YOUR GOAL
List every line of the records below that contains the word "dropdown", copying each such line in full. Case counts.

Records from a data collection
++++++++++

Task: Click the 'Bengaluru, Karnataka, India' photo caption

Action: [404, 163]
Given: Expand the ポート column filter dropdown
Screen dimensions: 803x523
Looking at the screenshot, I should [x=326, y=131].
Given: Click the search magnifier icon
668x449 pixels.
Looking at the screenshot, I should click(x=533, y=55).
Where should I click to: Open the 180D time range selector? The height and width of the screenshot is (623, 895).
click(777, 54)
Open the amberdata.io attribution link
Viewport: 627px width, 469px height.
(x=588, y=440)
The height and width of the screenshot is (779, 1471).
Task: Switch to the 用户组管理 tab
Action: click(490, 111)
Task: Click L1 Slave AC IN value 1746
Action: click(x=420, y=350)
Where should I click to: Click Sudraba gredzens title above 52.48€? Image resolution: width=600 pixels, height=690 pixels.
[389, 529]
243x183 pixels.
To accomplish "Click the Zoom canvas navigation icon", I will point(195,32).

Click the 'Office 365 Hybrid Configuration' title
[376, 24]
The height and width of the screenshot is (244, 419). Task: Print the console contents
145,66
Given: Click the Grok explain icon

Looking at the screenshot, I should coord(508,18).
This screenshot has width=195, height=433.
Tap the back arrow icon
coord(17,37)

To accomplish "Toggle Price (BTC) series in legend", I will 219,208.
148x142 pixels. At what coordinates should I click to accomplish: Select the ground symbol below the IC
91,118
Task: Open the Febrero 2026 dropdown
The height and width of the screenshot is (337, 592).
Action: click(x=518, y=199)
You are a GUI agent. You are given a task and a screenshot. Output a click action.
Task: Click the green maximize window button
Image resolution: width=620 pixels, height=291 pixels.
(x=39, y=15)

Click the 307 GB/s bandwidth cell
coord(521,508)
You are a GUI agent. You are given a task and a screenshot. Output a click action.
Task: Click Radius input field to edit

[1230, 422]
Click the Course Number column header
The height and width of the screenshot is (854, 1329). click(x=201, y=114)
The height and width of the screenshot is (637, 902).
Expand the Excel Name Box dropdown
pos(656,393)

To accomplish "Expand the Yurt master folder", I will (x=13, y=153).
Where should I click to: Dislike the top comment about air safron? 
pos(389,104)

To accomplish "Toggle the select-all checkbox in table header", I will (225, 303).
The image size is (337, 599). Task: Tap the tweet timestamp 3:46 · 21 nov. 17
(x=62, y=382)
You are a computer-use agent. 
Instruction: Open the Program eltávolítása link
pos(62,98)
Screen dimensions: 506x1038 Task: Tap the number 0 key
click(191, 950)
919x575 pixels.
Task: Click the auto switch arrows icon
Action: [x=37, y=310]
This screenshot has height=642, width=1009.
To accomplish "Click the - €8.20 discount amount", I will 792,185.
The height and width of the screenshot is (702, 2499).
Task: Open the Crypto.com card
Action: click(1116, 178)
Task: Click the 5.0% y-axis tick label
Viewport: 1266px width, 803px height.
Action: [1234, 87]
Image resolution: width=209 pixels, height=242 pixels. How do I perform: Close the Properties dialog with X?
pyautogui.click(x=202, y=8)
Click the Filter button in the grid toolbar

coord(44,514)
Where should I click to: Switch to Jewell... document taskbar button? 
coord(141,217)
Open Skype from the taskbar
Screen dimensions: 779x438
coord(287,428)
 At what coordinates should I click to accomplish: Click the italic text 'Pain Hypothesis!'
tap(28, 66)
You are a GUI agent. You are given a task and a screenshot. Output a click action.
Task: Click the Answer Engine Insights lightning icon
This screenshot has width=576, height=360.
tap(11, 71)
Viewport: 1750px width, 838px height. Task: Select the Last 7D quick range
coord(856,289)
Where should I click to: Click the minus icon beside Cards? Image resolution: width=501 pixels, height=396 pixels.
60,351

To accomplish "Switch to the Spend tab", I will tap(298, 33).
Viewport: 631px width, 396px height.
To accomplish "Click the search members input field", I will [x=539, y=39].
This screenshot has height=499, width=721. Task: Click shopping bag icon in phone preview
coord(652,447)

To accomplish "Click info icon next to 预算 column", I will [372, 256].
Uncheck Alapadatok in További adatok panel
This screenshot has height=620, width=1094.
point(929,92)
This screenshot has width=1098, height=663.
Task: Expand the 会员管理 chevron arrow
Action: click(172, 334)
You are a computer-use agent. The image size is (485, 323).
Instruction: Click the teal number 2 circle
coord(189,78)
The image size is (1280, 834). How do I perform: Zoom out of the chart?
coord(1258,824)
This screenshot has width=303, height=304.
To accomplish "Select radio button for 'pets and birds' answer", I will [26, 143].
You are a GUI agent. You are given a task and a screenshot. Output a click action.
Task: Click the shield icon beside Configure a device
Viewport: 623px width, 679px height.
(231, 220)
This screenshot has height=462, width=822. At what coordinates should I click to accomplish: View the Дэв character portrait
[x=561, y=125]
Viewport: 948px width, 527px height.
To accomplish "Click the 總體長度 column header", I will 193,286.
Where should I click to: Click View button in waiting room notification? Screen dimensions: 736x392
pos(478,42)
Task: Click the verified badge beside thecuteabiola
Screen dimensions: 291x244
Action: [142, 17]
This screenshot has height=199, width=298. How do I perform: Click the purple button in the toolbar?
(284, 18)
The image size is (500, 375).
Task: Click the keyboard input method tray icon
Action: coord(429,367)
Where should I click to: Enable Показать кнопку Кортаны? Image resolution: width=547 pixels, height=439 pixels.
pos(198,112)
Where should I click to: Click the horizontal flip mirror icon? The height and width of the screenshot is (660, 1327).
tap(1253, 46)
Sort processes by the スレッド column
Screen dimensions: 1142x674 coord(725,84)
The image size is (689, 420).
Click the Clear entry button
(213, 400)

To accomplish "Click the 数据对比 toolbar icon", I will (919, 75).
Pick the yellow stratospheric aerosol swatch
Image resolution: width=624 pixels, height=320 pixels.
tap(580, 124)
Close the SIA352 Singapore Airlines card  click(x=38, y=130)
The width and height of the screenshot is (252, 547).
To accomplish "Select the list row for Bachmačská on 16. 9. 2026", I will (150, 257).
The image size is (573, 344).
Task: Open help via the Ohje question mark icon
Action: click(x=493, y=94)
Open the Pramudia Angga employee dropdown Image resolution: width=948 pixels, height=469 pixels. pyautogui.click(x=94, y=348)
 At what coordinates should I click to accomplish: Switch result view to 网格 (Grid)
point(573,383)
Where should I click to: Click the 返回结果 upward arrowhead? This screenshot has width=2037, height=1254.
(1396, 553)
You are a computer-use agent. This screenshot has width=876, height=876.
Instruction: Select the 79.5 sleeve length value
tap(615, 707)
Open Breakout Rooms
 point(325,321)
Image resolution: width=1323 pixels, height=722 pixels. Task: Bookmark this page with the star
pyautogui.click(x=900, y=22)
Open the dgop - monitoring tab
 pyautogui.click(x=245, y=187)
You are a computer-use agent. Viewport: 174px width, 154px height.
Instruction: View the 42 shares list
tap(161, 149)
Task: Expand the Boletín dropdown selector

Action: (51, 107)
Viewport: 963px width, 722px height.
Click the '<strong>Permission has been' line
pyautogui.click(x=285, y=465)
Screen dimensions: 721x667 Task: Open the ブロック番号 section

++++++++++

RESPONSE TO THIS EXERCISE
Given: Expand the ポート column filter dropdown
Task: Open the Febrero 2026 dropdown
Expand the Excel Name Box dropdown
Open the Pramudia Angga employee dropdown Image resolution: width=948 pixels, height=469 pixels. pyautogui.click(x=94, y=348)
Task: Expand the Boletín dropdown selector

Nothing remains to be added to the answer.